Your instructions
Substitute "Determine" for "Identify" in the material from its start up to and including the line with "rating: ★★★★☆ 4.0 is", and output those lines with nothing else changed.

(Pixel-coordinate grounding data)
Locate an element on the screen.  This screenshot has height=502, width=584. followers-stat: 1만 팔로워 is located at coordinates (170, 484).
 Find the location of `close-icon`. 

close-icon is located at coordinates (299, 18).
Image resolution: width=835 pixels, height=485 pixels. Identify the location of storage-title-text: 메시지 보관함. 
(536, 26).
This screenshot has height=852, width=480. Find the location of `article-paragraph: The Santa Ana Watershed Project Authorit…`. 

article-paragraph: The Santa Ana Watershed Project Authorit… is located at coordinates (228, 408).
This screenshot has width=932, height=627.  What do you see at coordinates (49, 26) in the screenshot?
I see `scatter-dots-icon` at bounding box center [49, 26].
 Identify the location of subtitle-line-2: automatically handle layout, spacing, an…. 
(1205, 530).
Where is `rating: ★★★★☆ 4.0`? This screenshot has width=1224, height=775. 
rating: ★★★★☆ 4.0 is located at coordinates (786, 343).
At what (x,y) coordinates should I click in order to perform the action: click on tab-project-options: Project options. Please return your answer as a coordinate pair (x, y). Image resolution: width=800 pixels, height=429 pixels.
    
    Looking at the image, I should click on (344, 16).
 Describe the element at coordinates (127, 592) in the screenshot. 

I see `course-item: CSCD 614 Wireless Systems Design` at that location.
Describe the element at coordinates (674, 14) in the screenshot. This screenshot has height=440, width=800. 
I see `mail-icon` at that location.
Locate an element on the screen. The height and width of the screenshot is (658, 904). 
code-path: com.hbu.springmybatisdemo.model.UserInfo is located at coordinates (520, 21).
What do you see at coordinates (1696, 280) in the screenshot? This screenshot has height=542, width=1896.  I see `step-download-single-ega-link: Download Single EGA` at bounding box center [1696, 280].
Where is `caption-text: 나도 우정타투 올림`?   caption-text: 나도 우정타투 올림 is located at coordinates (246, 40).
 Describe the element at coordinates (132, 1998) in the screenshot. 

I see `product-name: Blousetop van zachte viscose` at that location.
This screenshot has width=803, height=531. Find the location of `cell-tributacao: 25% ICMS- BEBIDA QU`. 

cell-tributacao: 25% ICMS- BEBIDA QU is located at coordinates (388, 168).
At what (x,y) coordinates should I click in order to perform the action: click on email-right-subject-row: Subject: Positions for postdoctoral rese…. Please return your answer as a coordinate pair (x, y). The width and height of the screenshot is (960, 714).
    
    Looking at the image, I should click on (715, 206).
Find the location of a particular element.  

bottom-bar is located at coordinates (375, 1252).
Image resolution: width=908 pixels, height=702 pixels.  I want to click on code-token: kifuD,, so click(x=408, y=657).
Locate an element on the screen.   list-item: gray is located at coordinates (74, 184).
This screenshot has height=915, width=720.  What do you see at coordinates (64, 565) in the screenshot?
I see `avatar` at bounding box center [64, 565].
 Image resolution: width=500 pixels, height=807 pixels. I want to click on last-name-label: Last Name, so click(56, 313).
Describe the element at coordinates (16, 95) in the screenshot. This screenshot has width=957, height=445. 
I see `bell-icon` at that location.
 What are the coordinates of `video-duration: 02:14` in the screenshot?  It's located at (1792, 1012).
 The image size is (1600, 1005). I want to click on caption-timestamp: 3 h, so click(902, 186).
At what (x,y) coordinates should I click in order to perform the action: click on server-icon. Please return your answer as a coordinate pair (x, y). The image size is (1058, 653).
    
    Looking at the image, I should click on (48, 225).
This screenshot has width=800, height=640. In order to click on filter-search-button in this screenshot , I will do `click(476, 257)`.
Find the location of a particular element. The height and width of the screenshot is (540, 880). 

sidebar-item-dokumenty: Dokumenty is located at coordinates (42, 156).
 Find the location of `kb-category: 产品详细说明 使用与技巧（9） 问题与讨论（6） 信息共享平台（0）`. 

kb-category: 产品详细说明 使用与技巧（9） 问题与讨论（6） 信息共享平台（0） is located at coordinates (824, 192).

Problem solution
Locate an element on the screen.  This screenshot has height=502, width=584. followers-stat: 1만 팔로워 is located at coordinates (170, 484).
 Find the location of `close-icon`. 

close-icon is located at coordinates (299, 18).
Image resolution: width=835 pixels, height=485 pixels. Determine the location of storage-title-text: 메시지 보관함. 
(536, 26).
This screenshot has height=852, width=480. Find the location of `article-paragraph: The Santa Ana Watershed Project Authorit…`. 

article-paragraph: The Santa Ana Watershed Project Authorit… is located at coordinates (228, 408).
This screenshot has width=932, height=627.  What do you see at coordinates (49, 26) in the screenshot?
I see `scatter-dots-icon` at bounding box center [49, 26].
 Determine the location of subtitle-line-2: automatically handle layout, spacing, an…. 
(1205, 530).
Where is `rating: ★★★★☆ 4.0`? This screenshot has width=1224, height=775. 
rating: ★★★★☆ 4.0 is located at coordinates (786, 343).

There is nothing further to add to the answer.